Expanding EfficiencyOnce a group is in-place that has the core competence and the magic attribute(s), there is still much work to be done. Ask any professional sports manager who has maxed their budget with talented players yet still suffers defeat. The point is that besides hiring great people, one has to build a team.
This team needs to succeed or fail as a single unit, not as individuals. Accountability is placed on the group and not on any one person. When someone is not doing their job effectively, the group will quickly make adjustments. That is to say, problem individuals will not last long inside a solid team. The team will either help them reach the required level of performance or push them out.
Another aspect is culture fit. Each member of the team must subscribe to the culture. Be it a love for the subject matter, belief in the goals of the company, a desire to build something great, or something else.

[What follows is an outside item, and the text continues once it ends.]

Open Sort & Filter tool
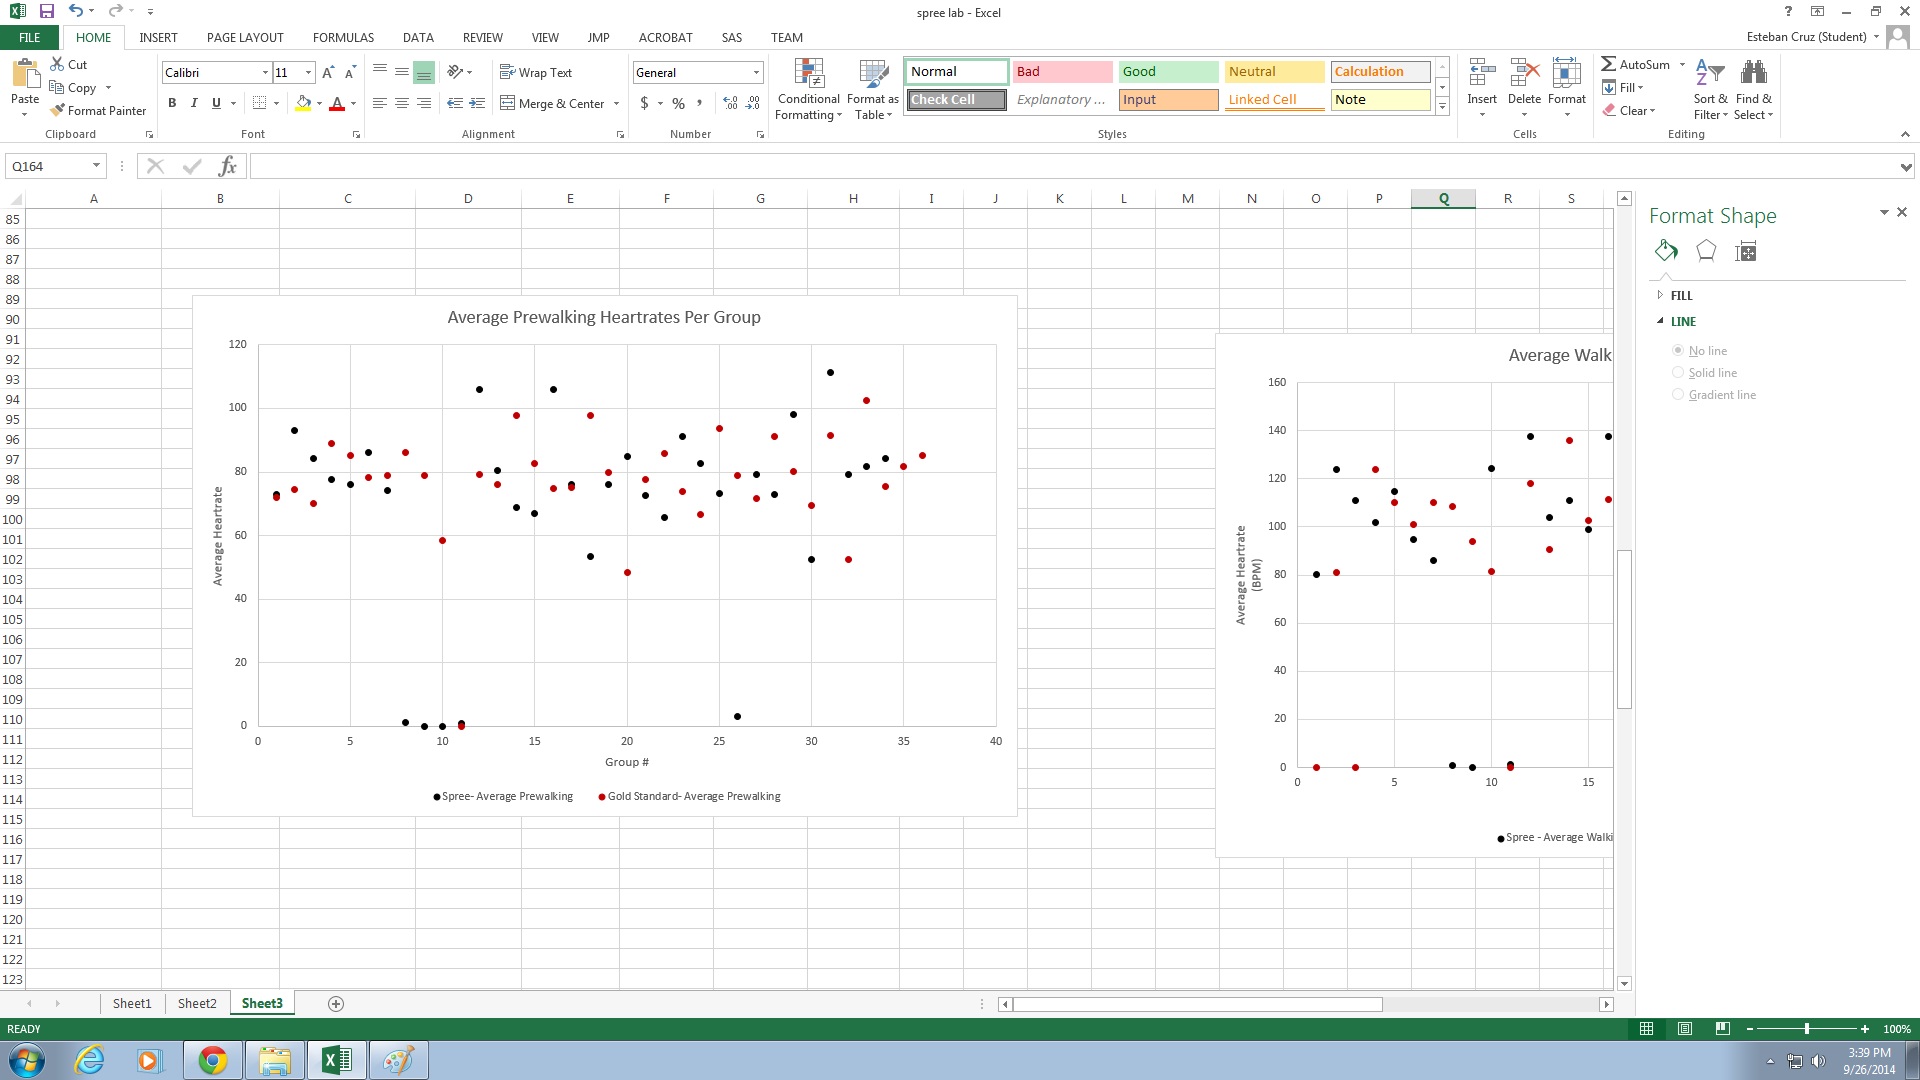This screenshot has height=1080, width=1920. pyautogui.click(x=1710, y=74)
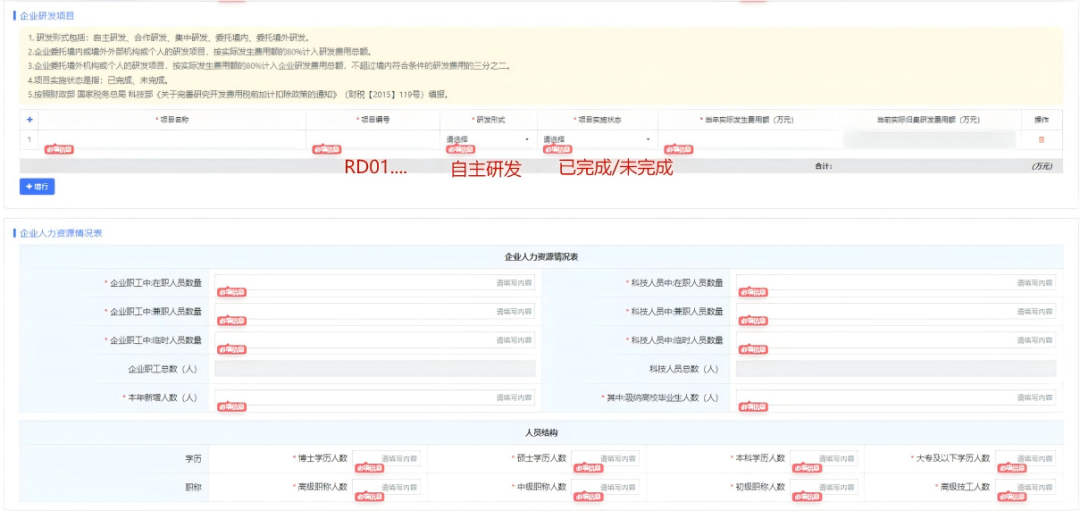
Task: Click the 项目编号 input in row 1
Action: pyautogui.click(x=373, y=139)
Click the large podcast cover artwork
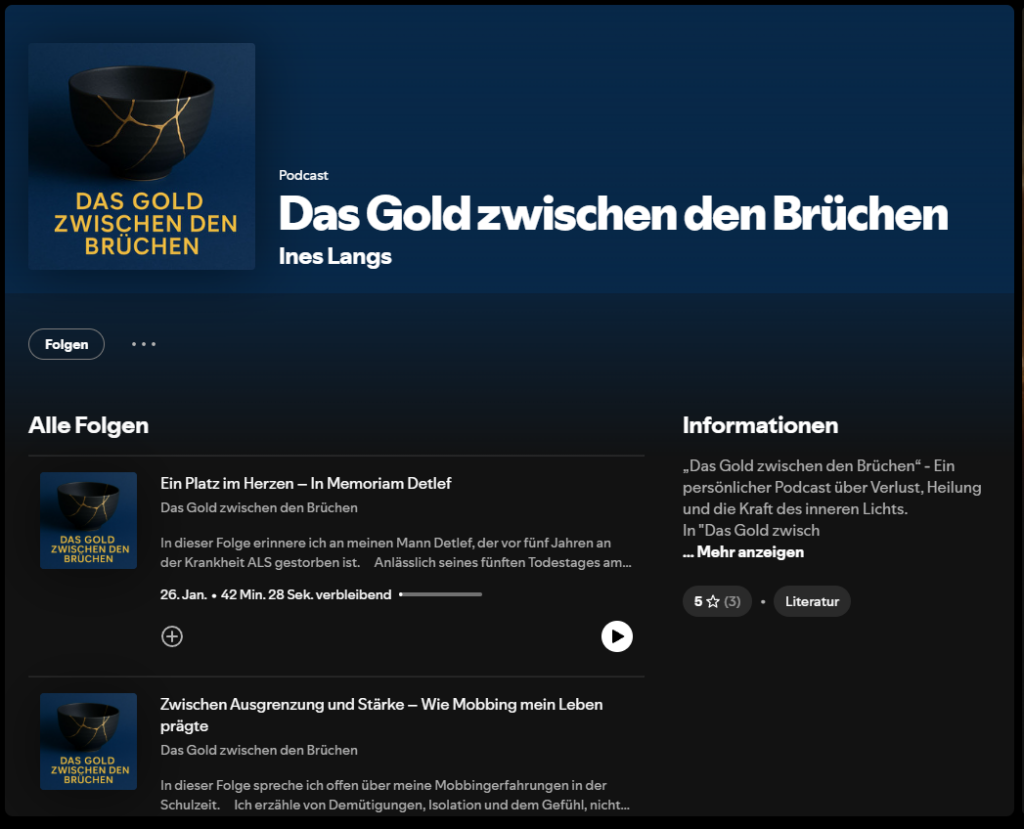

Yet, every member of the team must be dedicated to the achievement of some objective outside of just completing their work.
In some startups, the common goal is building something worthwhile. At large companies, it is making something noteworthy for their department. Financial developers often measure their success in terms of profitability. The point is that every great team has a goal. A great leader helps guide them to achieve it.
ConclusionWhile it is difficult for a Development Manager to build a solid team on a limited budget, it is not impossible. Making strategic decisions on what positions to fill with high levels of expertise and which to settle for a minimum competency is hard. However, the hardest part is building a cohesive unit dedicated to the achievement of a common goal.
Discover where you need to spend the money for top talent and then fill the other roles with dedicated employees eager and able to assist them. Take the time to listen to the team and build a culture of goal accomplishment over meeting deadlines.
A disturbing trend in software teams is the modern carpentry approach of work fast and take many shortcuts to accomplish the most in the shortest time frame. Then rely upon someone else to find the issues, often at a much later date.
In contrast, a team dedicated to goal achievement may not accomplish as much as a team dedicated to rapid development. However, the end result will be greater. It may take an extra week to complete a release. That is not always a bad thing. A great team will set its own pace based upon quality of work. Great management listens and gives them the time needed to make something worthwhile.